McKusick-Kaufman Syndrome in An Iraqi Neonate: A Case Report

Abstract

McKusick-Kaufman (MKS) syndrome is a rare, autosomal recessive disorder, determined by genetic mutation in the MKKS gene on chromosome 20. MKS commonly manifests with three primary components: Polydactyly, Congenital Heart Defects, and Genital and Urogenital Abnormalities. Most reported cases are of Amish descent, with only one Arabic documented case. We present a case of a genetic mutation of MKKS gene in an Iraqi female neonate who presented with repeated non-projectile non-bilious vomiting and abdominal distension. The examination showed a postaxial polydactyly in the hands and feet, an ejection systolic murmur, and an abdominal mass. Perineal examination revealed no vaginal orifice.
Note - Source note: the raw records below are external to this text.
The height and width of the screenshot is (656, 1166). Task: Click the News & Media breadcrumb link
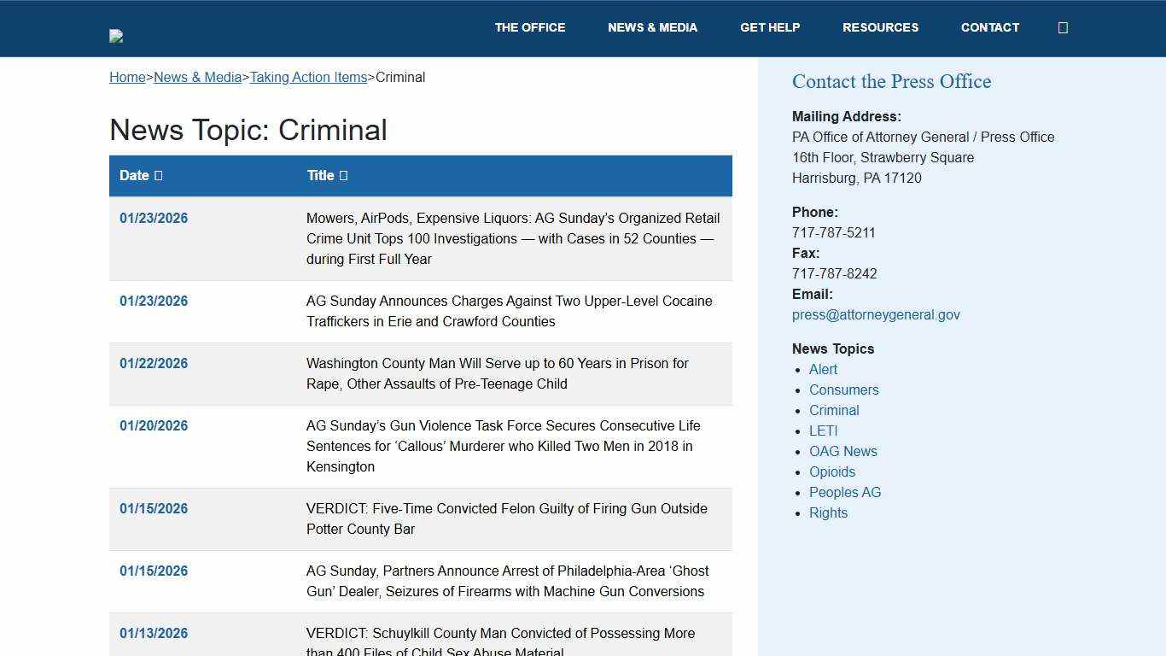click(197, 77)
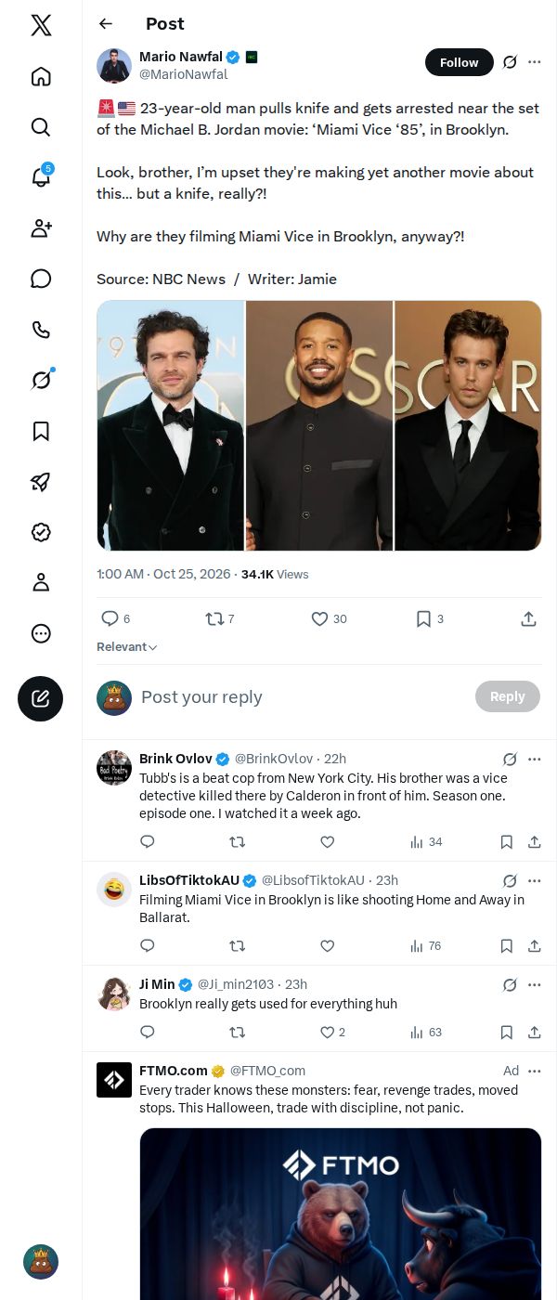Viewport: 557px width, 1300px height.
Task: Open Communities people icon in sidebar
Action: click(x=41, y=228)
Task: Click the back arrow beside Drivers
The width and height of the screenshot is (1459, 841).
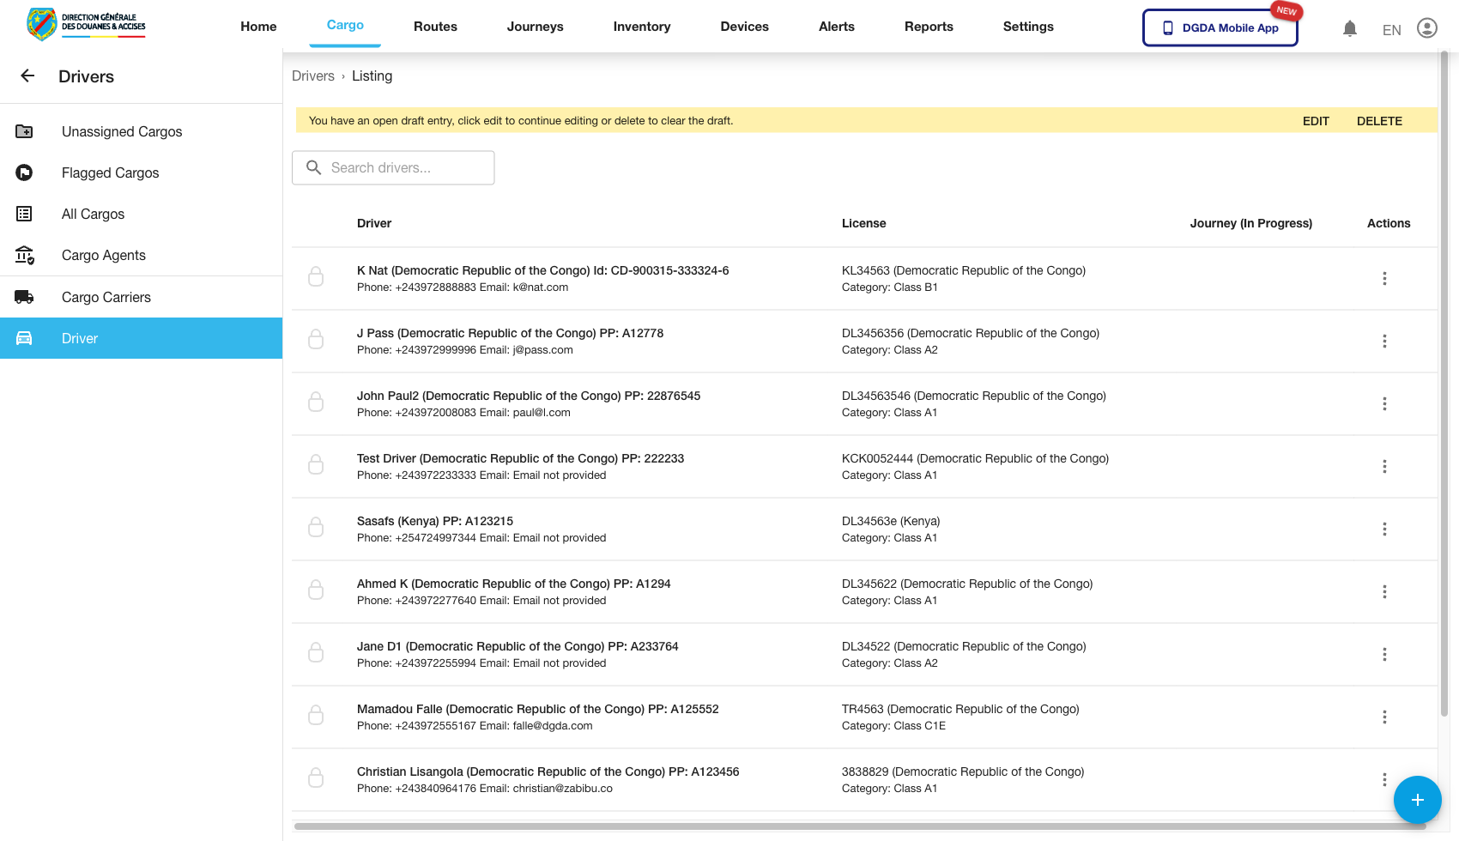Action: pos(27,76)
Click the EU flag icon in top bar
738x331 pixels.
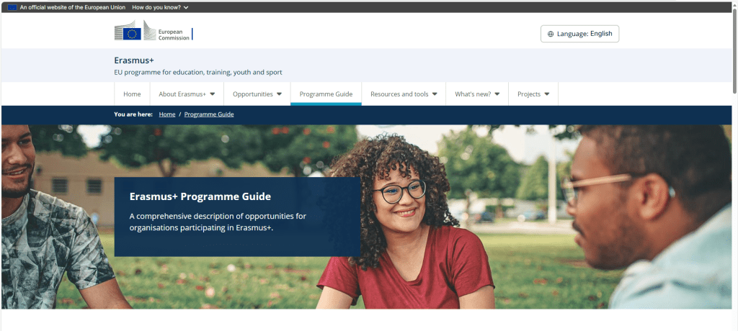pos(12,7)
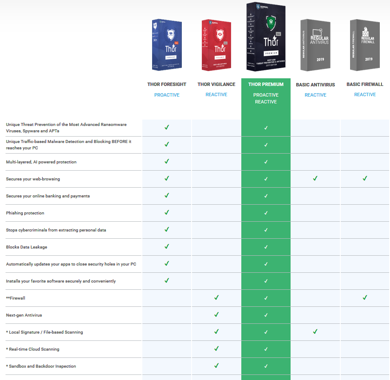The image size is (390, 380).
Task: Click REACTIVE label under Thor Vigilance
Action: 216,94
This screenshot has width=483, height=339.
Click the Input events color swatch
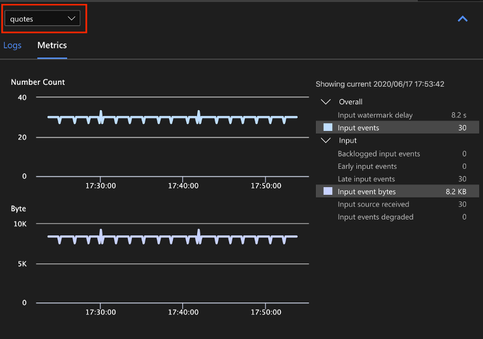click(328, 128)
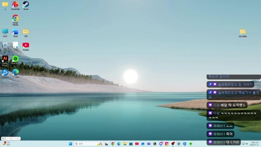Image resolution: width=261 pixels, height=147 pixels.
Task: Open the YouTube app in the taskbar
Action: point(137,144)
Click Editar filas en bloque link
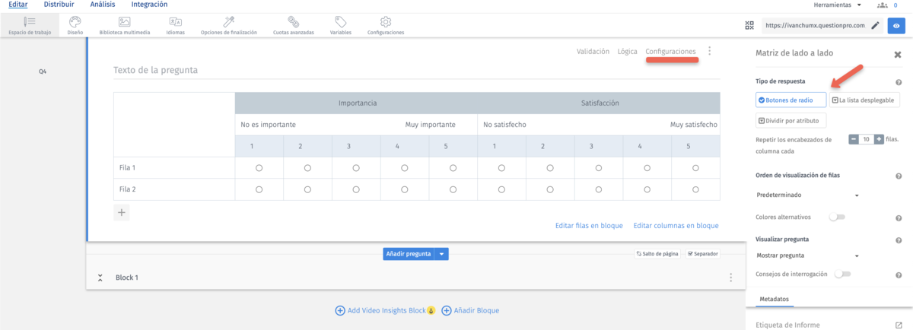The height and width of the screenshot is (330, 913). tap(589, 226)
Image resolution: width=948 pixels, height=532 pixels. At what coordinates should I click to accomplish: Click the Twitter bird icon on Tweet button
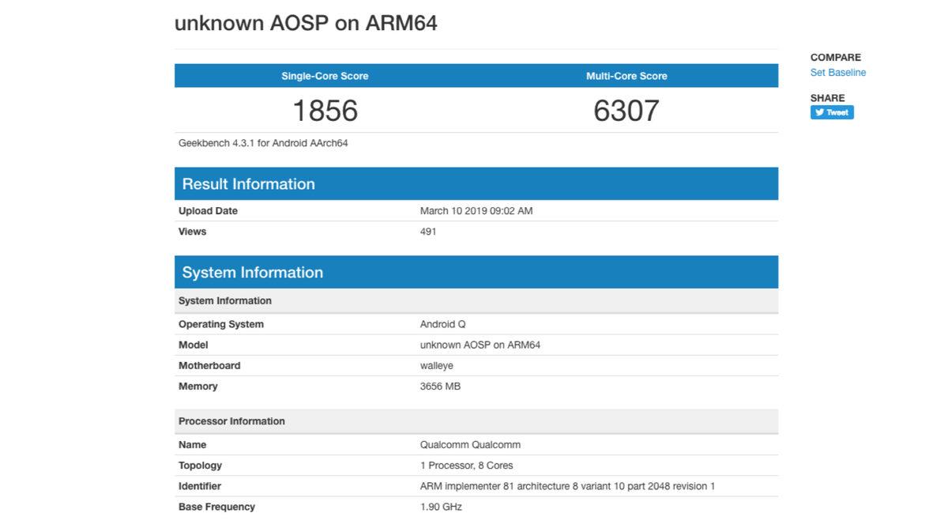tap(820, 111)
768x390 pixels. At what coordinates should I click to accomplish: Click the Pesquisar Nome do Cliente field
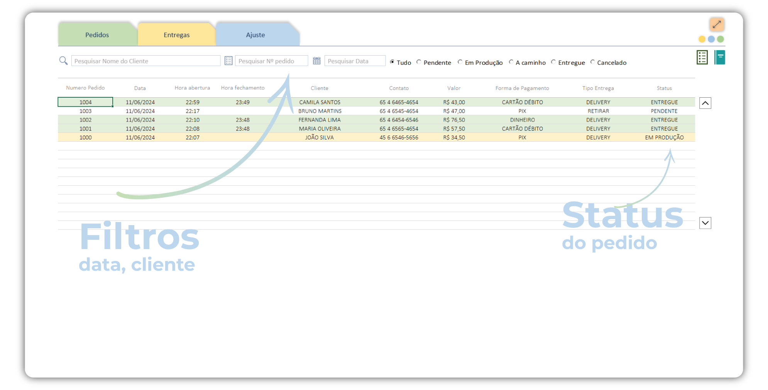[146, 61]
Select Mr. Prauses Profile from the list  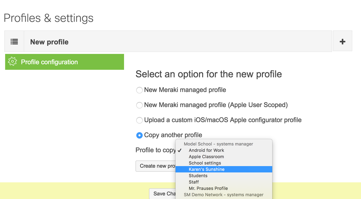pyautogui.click(x=208, y=188)
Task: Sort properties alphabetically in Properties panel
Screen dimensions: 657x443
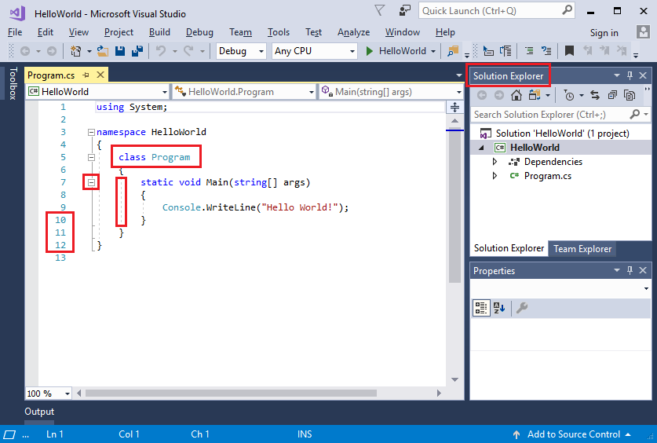Action: 498,308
Diagnosing MKS may necessitate a comprehensive approach due to its rarity and diversity in manifestation. Ruling out Bardet-Biedl syndrome, which shares MKS features, was difficult due to genetic test unavailability; for that patient was kept on follow-up. A high suspicion index, early diagnosis, and customized treatment strategies are essential to address each case's distinct symptoms and requirements, frequently using a multidisciplinary medical team to prevent complications.